The following section explores Kauffman’s training in Rome and her career after her arrival in London. In London, Kauffman was widely regarded as one of the most sought-after artists of the period; as one contemporary stated ‘the whole world is Angelicamad.’ Her Portrait of Johann Joachim Winckelmann, 1764 (Kunsthaus Zurich), painted when she was just 22 years old, was applauded for its exceptional likeness. Though very successful as a portraitist, she identified herself primarily as a history painter, the genre at the heart of the Royal Academy’s mission. Notably, Kauffman often chose to focus on female protagonists, such as in Cleopatra Adorning the Tomb of Mark Anthony, c.1769-70 (The Burghley House Collection, Lincolnshire), a picture she exhibited in the second Annual Exhibition of the Royal Academy in 1770.
The third section examines Kauffman and the Royal Academy of Arts, looking at her success and influence in the male dominated society of the 18th century.
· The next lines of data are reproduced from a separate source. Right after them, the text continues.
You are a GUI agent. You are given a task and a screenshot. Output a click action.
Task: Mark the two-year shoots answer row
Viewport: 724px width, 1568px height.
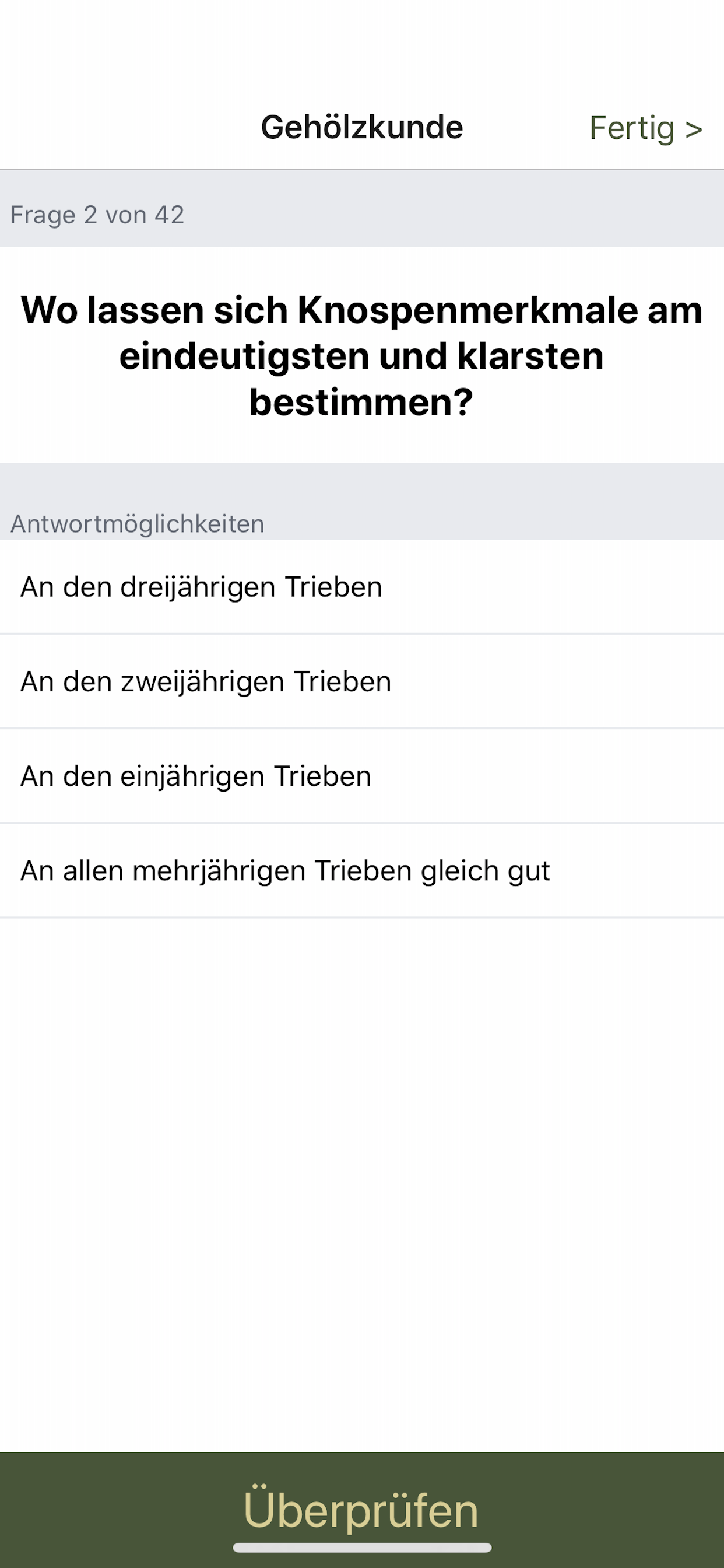[362, 681]
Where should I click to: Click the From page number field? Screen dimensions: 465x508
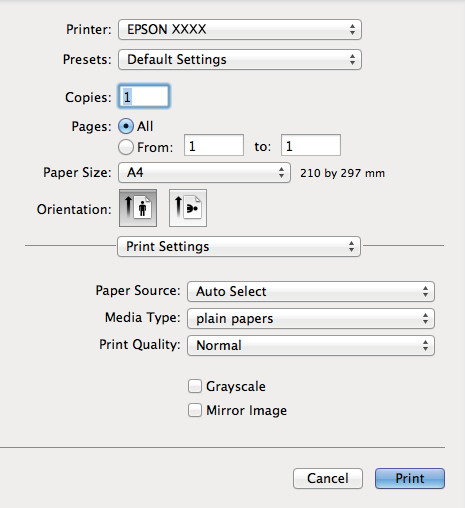pos(214,145)
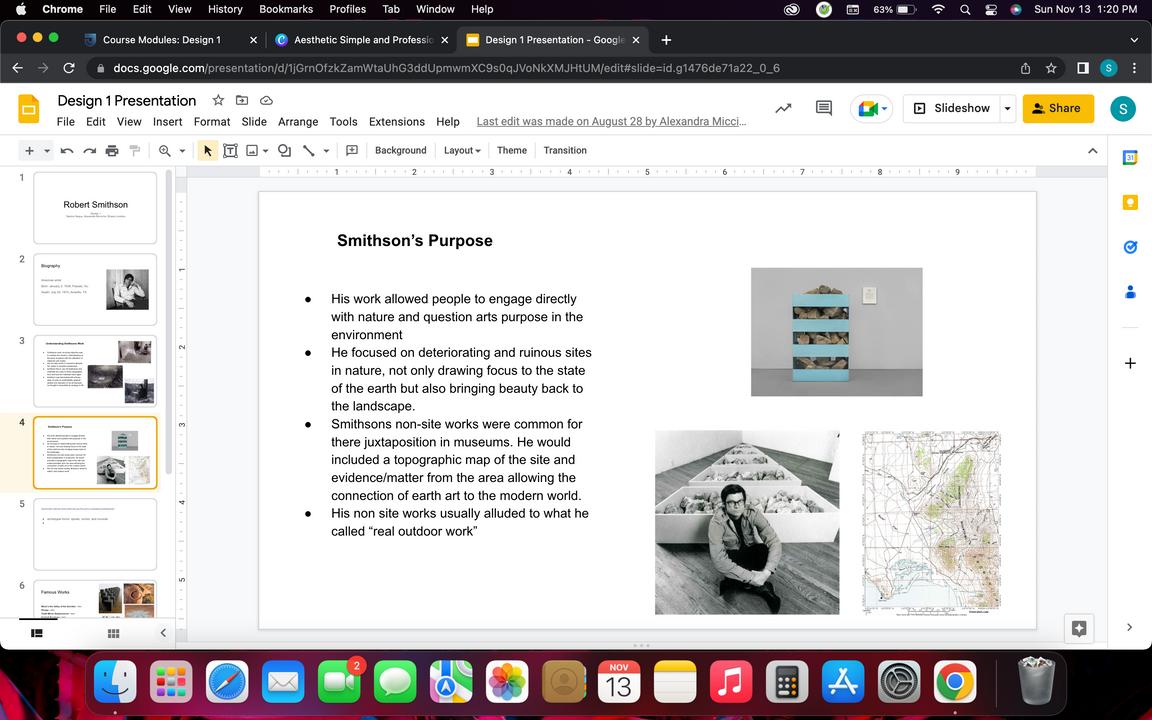
Task: Open the Layout dropdown
Action: coord(462,151)
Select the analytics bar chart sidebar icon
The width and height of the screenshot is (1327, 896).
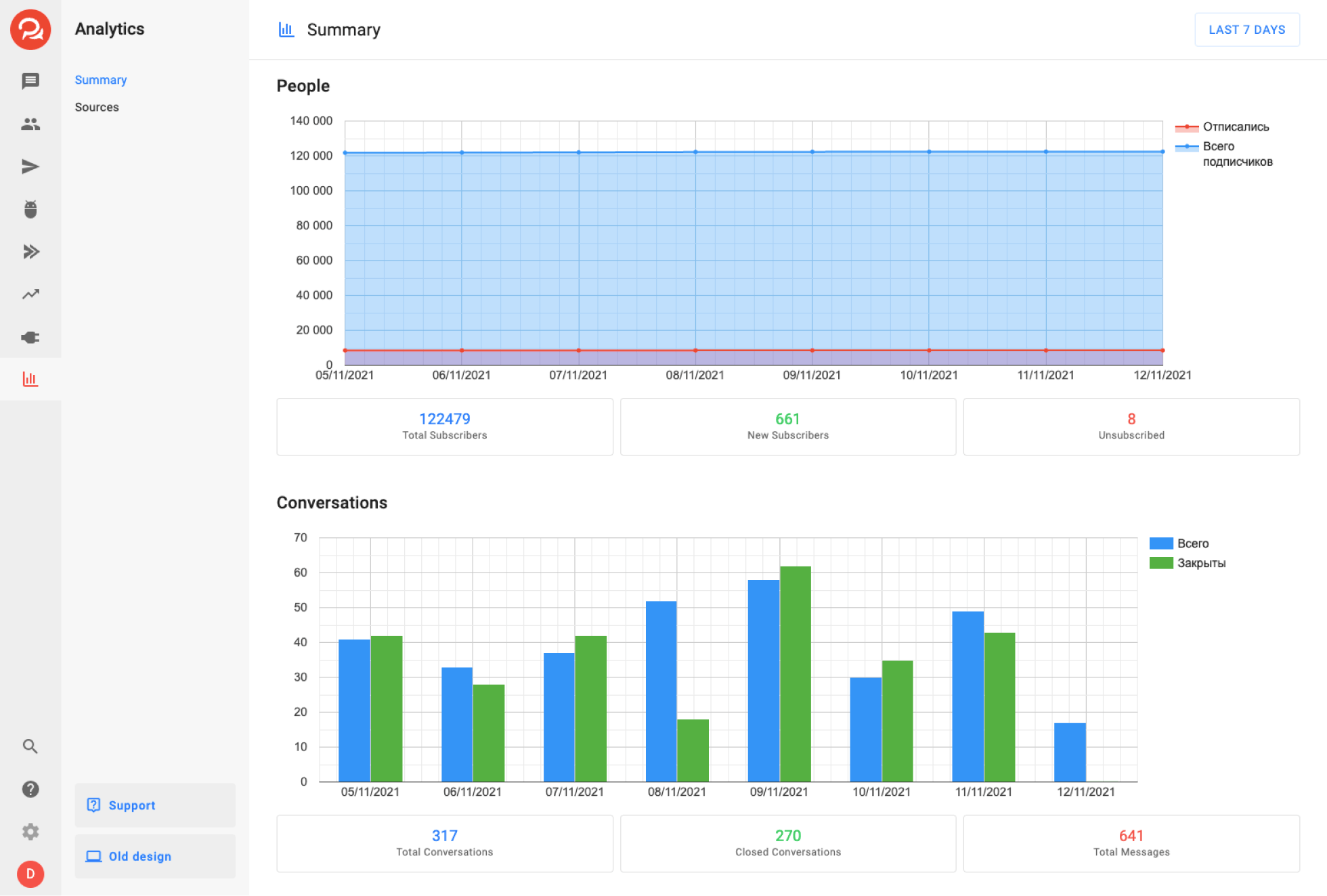30,379
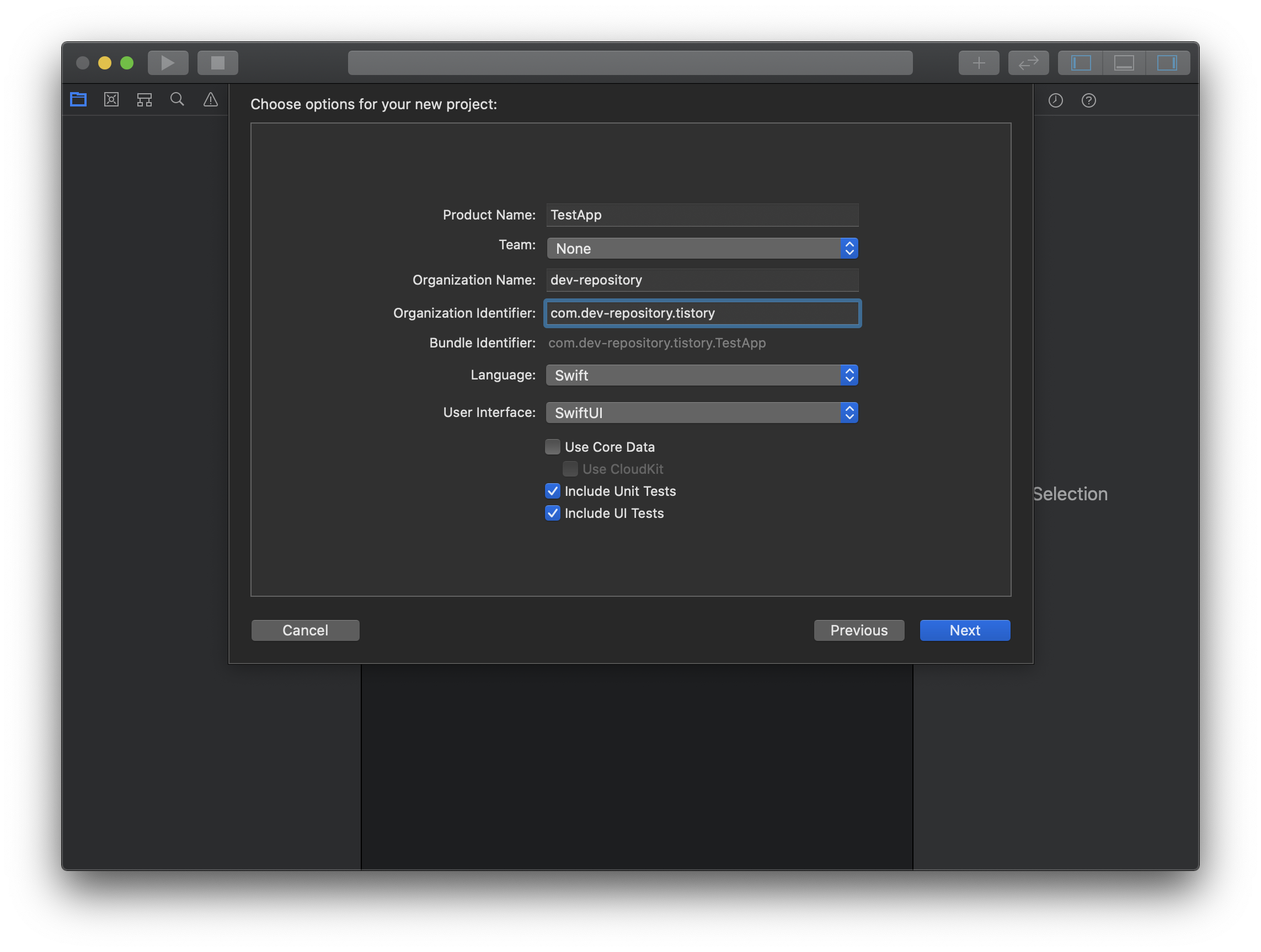This screenshot has height=952, width=1261.
Task: Click the Next button
Action: (x=965, y=630)
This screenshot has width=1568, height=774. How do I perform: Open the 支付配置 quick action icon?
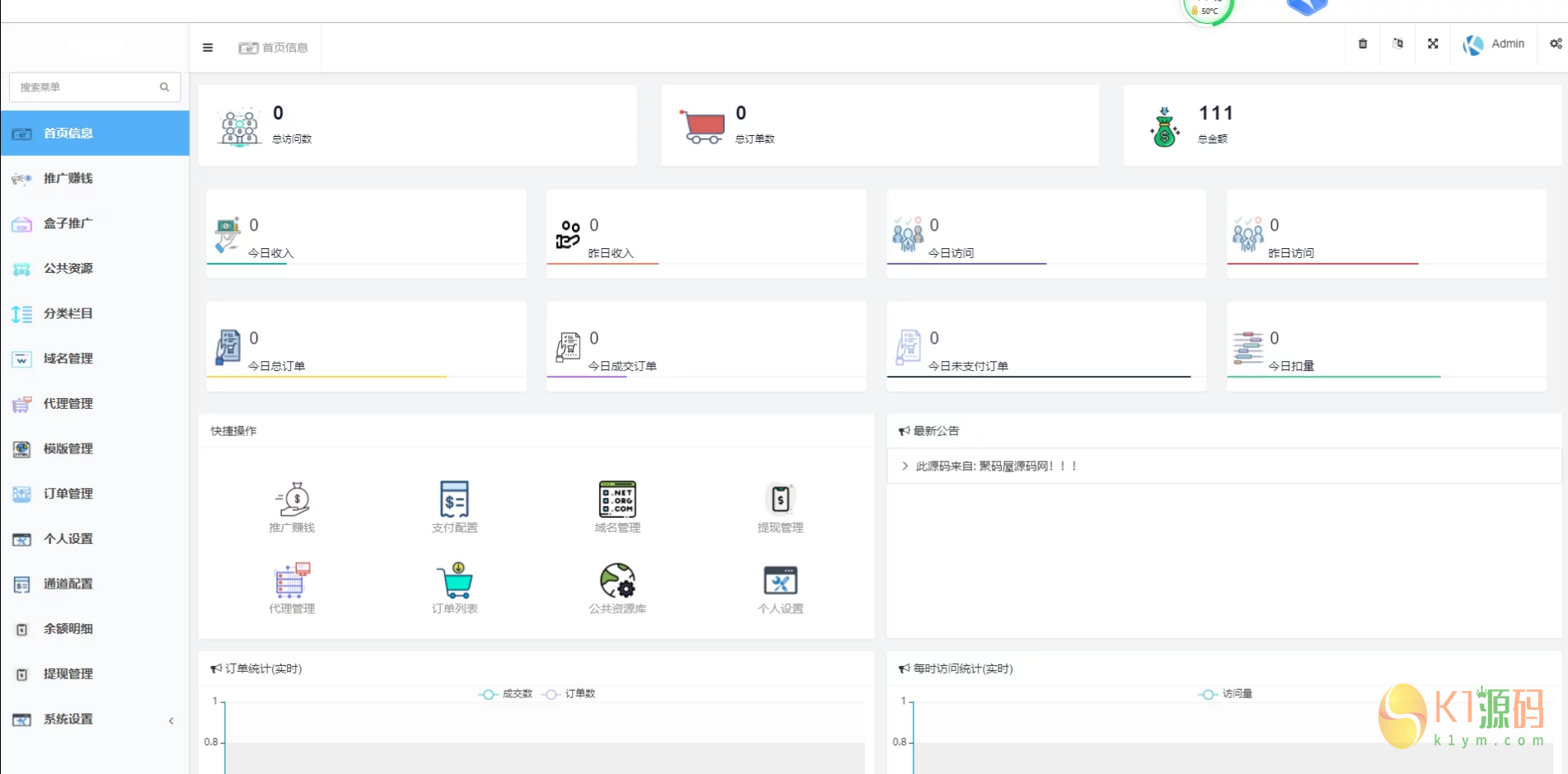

This section will include Johan Zoffany’s famous group portrait of the Royal Academy members, The Academicians of the Royal Academy, 1771-1772 (Royal Collection Trust, London) in which Kauffman and Moser’s position as women members is starkly apparent as they are not allowed in the Life Room, where the portrait is set, and instead their presence is reduced to portraits on the wall. Other works in this section includes two of the four ceiling paintings Kauffman was commissioned to create for the original home of the Royal Academy in Somerset House: Design, and Composition, 1778-80 (both Royal Academy of Arts, London), Portrait of Joshua Reynolds, 1767 (Saltram House, Devon, National Trust Collection) as well as Self-portrait with a Bust of Minerva, c. 1780-84 (Bündner Kunstmuseum, Chur), which alludes to Reynold’s famous self-portrait painted in 1780
The final section of the exhibition focuses on Kauffman’s late career in Rome. When she returned to Italy in 1782, her studio near the Spanish Steps became a hub for the cultural elite and her status and reputation continued to prosper. One contemporary described her as ‘the most cultivated woman in Europe.’ She continued to be popular among contemporary women who wanted themselves portrayed, such as Portrait of Emma, Lady Hamilton, as Muse of Comedy, 1791 (Private Collection). In Self-portrait at the Crossroads between the Arts of Music and Painting, 1794 (Nostell Priory, West Yorkshire, National Trust Collection) Kauffman looks back at a key turning point in her life: when she decided to abandon her musical career to devote herself entirely to painting. The work is one of the most highly regarded self-portraits of the 18th century. The exhibition concludes with one of Kauffman’s few religious paintings, Christ and the Samaritan Woman, 1796 (Neue Pinakothek, Munich), which was one of two canvases carried in triumph at the artist’s funeral procession, organised by the sculptor, and her close friend, Antonio Canova along with other contemporary artists and scholars.